## INFORMATION SHOWN
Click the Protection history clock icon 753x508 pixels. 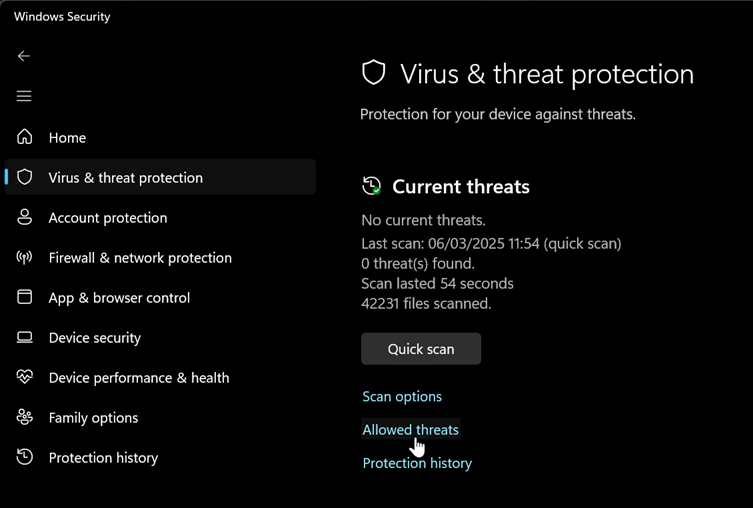pyautogui.click(x=25, y=457)
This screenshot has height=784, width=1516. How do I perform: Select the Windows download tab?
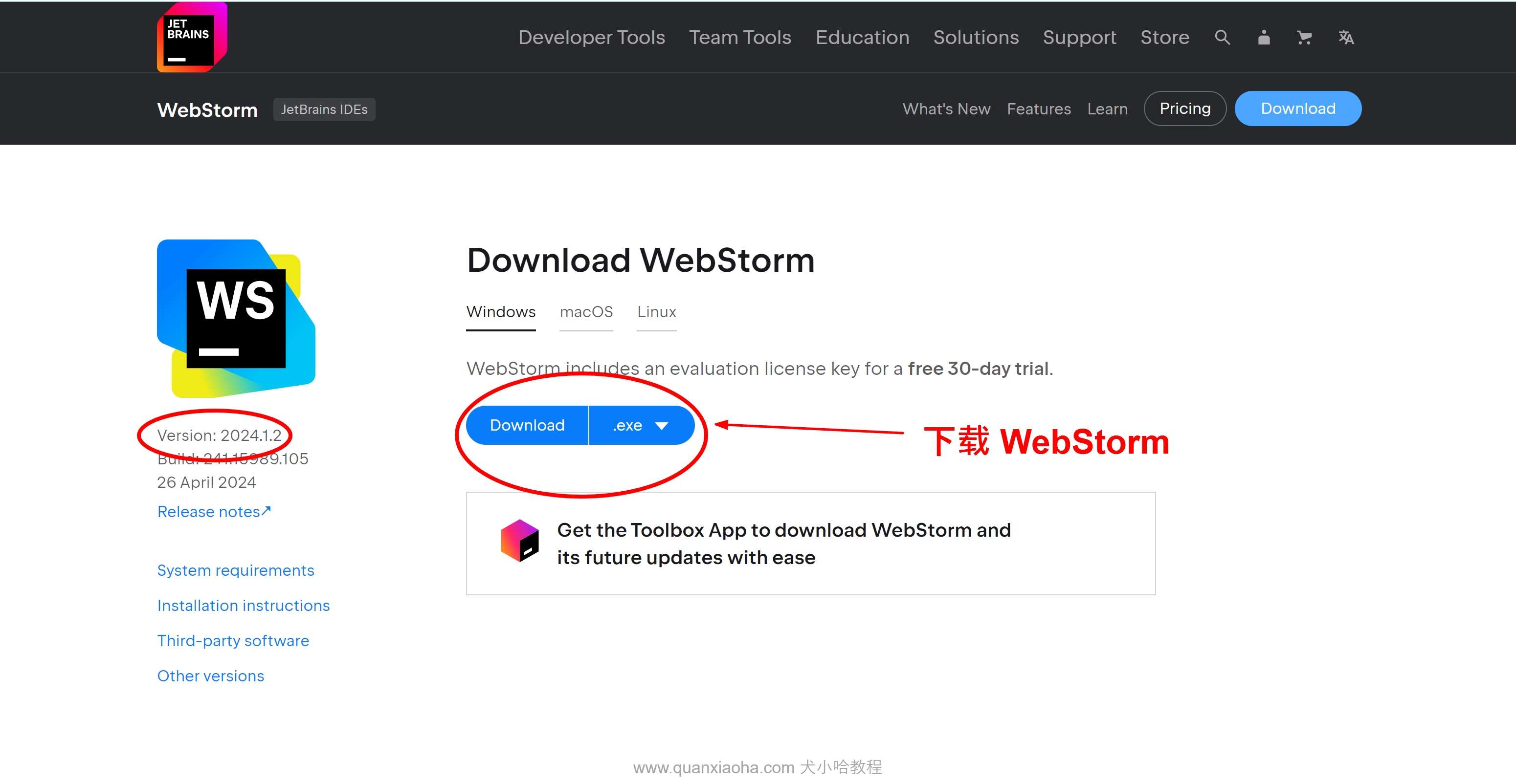pos(501,311)
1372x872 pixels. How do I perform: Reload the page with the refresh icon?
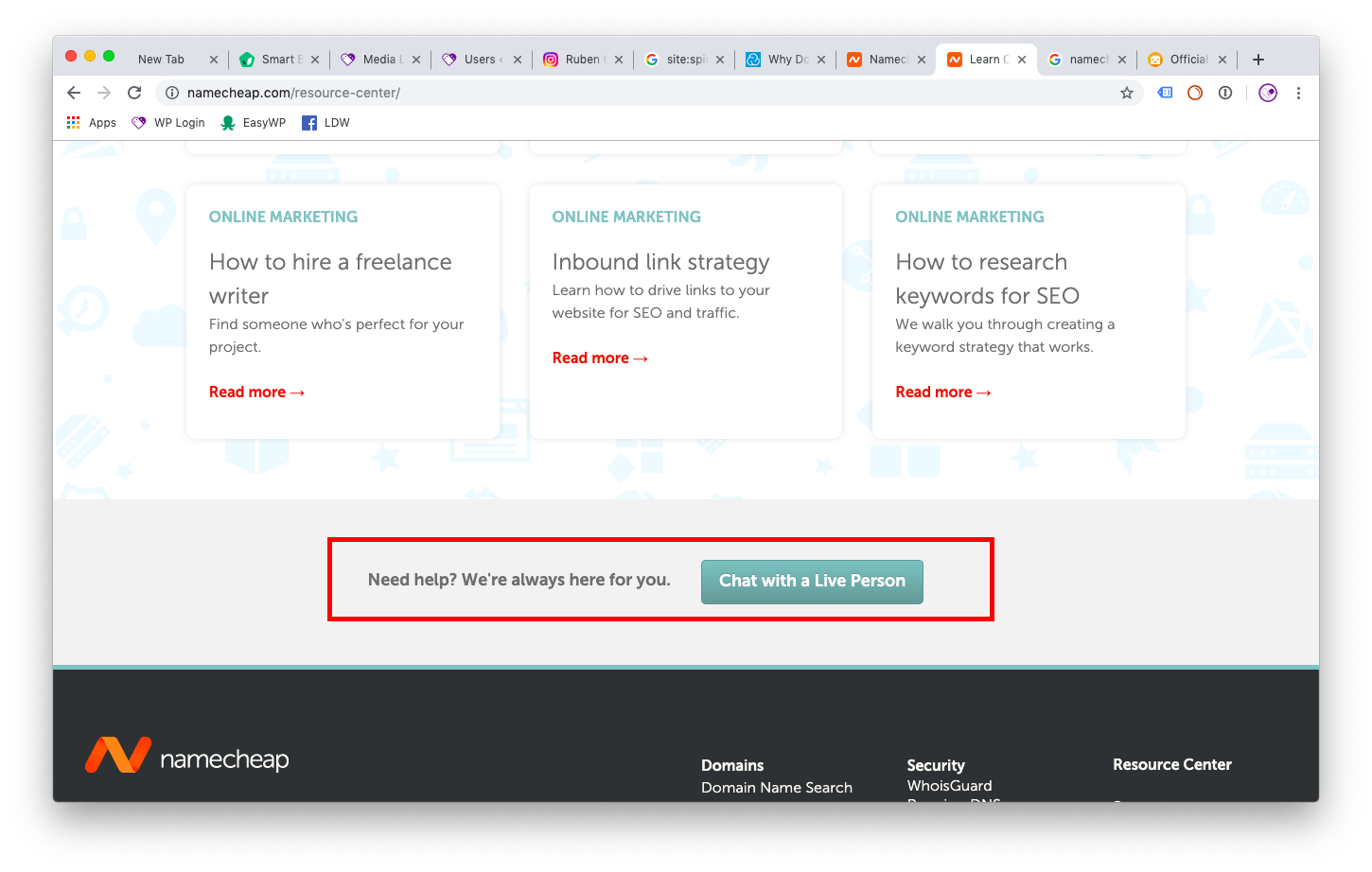click(134, 93)
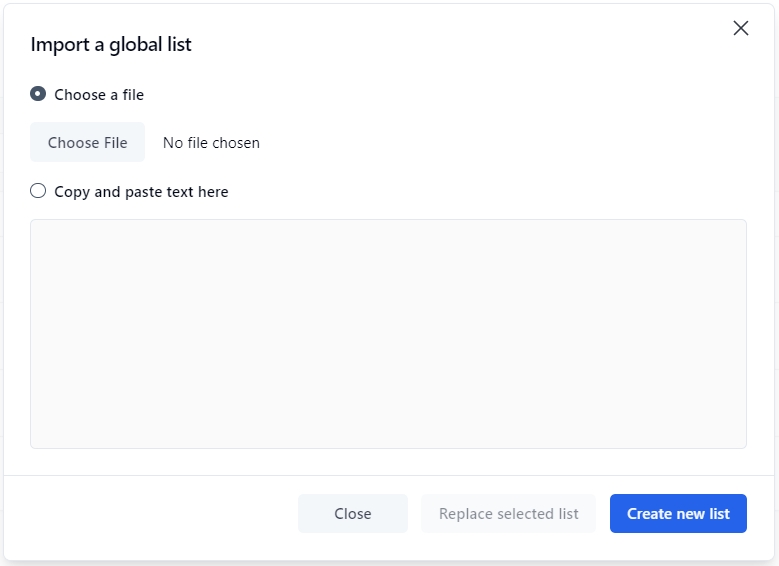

## THE TASK
Keep out the pictures, and copy exactly the lines from the one that contains "1372x872 pixels. How" through the final line of the records above, both ends included.

## ANSWER SECTION
1372x872 pixels. How do I perform: Reload the page with the refresh icon?
click(134, 93)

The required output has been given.